Stored dataset items:
++++++

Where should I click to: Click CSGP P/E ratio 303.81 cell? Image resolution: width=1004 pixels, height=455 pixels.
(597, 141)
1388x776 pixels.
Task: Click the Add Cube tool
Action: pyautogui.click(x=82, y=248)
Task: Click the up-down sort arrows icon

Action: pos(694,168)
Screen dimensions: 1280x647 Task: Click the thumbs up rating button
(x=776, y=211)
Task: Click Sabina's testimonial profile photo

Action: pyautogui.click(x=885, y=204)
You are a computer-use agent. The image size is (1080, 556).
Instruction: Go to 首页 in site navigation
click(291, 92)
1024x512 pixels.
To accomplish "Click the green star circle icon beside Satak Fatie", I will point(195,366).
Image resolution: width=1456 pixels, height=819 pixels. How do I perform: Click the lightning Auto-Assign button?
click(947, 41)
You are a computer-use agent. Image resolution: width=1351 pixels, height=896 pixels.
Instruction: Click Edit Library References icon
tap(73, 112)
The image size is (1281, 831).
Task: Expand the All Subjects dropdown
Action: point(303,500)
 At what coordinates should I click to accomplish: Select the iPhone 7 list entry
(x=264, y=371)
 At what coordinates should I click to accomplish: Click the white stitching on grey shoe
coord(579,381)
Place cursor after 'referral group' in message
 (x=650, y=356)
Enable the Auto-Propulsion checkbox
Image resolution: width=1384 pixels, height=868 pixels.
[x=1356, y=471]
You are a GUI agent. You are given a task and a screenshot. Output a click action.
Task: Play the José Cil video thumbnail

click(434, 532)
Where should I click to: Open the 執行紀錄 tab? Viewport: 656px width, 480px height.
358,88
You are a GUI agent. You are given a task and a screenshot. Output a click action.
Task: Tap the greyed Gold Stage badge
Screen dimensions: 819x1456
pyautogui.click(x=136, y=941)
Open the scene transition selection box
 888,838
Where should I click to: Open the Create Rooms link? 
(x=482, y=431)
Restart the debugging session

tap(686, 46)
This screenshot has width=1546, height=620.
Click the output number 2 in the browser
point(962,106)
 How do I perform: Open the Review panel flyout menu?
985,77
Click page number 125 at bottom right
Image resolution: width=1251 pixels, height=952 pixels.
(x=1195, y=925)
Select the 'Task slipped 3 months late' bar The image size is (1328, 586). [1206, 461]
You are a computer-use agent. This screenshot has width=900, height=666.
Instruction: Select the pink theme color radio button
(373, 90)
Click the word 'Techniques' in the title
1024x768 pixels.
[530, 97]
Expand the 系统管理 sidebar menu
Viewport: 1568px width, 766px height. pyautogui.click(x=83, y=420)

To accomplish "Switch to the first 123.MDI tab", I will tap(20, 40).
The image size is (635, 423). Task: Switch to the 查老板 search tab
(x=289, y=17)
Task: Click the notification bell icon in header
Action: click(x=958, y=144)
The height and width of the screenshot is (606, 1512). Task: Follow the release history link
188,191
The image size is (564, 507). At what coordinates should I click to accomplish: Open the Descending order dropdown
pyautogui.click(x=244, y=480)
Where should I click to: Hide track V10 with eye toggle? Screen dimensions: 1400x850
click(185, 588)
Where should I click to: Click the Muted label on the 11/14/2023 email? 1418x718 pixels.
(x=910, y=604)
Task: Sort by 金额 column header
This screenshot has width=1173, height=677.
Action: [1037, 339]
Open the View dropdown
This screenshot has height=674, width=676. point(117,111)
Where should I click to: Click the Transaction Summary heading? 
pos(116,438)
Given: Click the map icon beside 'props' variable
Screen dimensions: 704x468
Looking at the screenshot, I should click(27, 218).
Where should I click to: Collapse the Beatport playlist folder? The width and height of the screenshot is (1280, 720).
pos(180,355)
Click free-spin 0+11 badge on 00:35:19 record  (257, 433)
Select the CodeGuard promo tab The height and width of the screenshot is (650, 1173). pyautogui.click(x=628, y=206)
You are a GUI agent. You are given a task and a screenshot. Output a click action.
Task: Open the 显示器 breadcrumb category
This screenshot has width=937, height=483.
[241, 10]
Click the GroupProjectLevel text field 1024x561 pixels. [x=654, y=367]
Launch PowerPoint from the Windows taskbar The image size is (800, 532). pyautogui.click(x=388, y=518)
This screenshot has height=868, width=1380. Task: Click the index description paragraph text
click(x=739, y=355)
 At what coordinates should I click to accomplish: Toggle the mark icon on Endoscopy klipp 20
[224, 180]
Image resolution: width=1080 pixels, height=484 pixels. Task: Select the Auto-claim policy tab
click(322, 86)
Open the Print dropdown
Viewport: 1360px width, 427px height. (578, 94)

++++++

■ Your goal ■
Repeat all of the records above exactly as written.

■ Written answer ■
Where should I click to: Click CSGP P/E ratio 303.81 cell? Image resolution: width=1004 pixels, height=455 pixels.
(597, 141)
1388x776 pixels.
Task: Click the Add Cube tool
Action: pyautogui.click(x=82, y=248)
Task: Click the up-down sort arrows icon

Action: pos(694,168)
Screen dimensions: 1280x647 Task: Click the thumbs up rating button
(x=776, y=211)
Task: Click Sabina's testimonial profile photo

Action: pyautogui.click(x=885, y=204)
You are a computer-use agent. The image size is (1080, 556).
Instruction: Go to 首页 in site navigation
click(291, 92)
1024x512 pixels.
To accomplish "Click the green star circle icon beside Satak Fatie", I will point(195,366).
Image resolution: width=1456 pixels, height=819 pixels. How do I perform: Click the lightning Auto-Assign button?
click(947, 41)
You are a computer-use agent. Image resolution: width=1351 pixels, height=896 pixels.
Instruction: Click Edit Library References icon
tap(73, 112)
The image size is (1281, 831).
Task: Expand the All Subjects dropdown
Action: point(303,500)
 At what coordinates should I click to accomplish: Select the iPhone 7 list entry
(x=264, y=371)
 At what coordinates should I click to accomplish: Click the white stitching on grey shoe
coord(579,381)
Place cursor after 'referral group' in message
 (x=650, y=356)
Enable the Auto-Propulsion checkbox
Image resolution: width=1384 pixels, height=868 pixels.
[x=1356, y=471]
You are a GUI agent. You are given a task and a screenshot. Output a click action.
Task: Play the José Cil video thumbnail

click(434, 532)
Where should I click to: Open the 執行紀錄 tab? Viewport: 656px width, 480px height.
358,88
You are a GUI agent. You are given a task and a screenshot. Output a click action.
Task: Tap the greyed Gold Stage badge
Screen dimensions: 819x1456
pyautogui.click(x=136, y=941)
Open the scene transition selection box
 888,838
Where should I click to: Open the Create Rooms link? 
(x=482, y=431)
Restart the debugging session

tap(686, 46)
This screenshot has width=1546, height=620.
Click the output number 2 in the browser
point(962,106)
 How do I perform: Open the Review panel flyout menu?
985,77
Click page number 125 at bottom right
Image resolution: width=1251 pixels, height=952 pixels.
(x=1195, y=925)
Select the 'Task slipped 3 months late' bar The image size is (1328, 586). [1206, 461]
You are a computer-use agent. This screenshot has width=900, height=666.
Instruction: Select the pink theme color radio button
(373, 90)
Click the word 'Techniques' in the title
1024x768 pixels.
[530, 97]
Expand the 系统管理 sidebar menu
Viewport: 1568px width, 766px height. pyautogui.click(x=83, y=420)

To accomplish "Switch to the first 123.MDI tab", I will tap(20, 40).
The image size is (635, 423). Task: Switch to the 查老板 search tab
(x=289, y=17)
Task: Click the notification bell icon in header
Action: click(x=958, y=144)
The height and width of the screenshot is (606, 1512). Task: Follow the release history link
188,191
The image size is (564, 507). At what coordinates should I click to accomplish: Open the Descending order dropdown
pyautogui.click(x=244, y=480)
Where should I click to: Hide track V10 with eye toggle? Screen dimensions: 1400x850
click(185, 588)
Where should I click to: Click the Muted label on the 11/14/2023 email? 1418x718 pixels.
(x=910, y=604)
Task: Sort by 金额 column header
This screenshot has width=1173, height=677.
Action: [1037, 339]
Open the View dropdown
This screenshot has height=674, width=676. point(117,111)
Where should I click to: Click the Transaction Summary heading? 
pos(116,438)
Given: Click the map icon beside 'props' variable
Screen dimensions: 704x468
Looking at the screenshot, I should click(27, 218).
Where should I click to: Collapse the Beatport playlist folder? The width and height of the screenshot is (1280, 720).
pos(180,355)
Click free-spin 0+11 badge on 00:35:19 record  (257, 433)
Select the CodeGuard promo tab The height and width of the screenshot is (650, 1173). pyautogui.click(x=628, y=206)
You are a GUI agent. You are given a task and a screenshot. Output a click action.
Task: Open the 显示器 breadcrumb category
This screenshot has width=937, height=483.
[241, 10]
Click the GroupProjectLevel text field 1024x561 pixels. [x=654, y=367]
Launch PowerPoint from the Windows taskbar The image size is (800, 532). pyautogui.click(x=388, y=518)
This screenshot has height=868, width=1380. Task: Click the index description paragraph text
click(x=739, y=355)
 At what coordinates should I click to accomplish: Toggle the mark icon on Endoscopy klipp 20
[224, 180]
Image resolution: width=1080 pixels, height=484 pixels. Task: Select the Auto-claim policy tab
click(322, 86)
Open the Print dropdown
Viewport: 1360px width, 427px height. (578, 94)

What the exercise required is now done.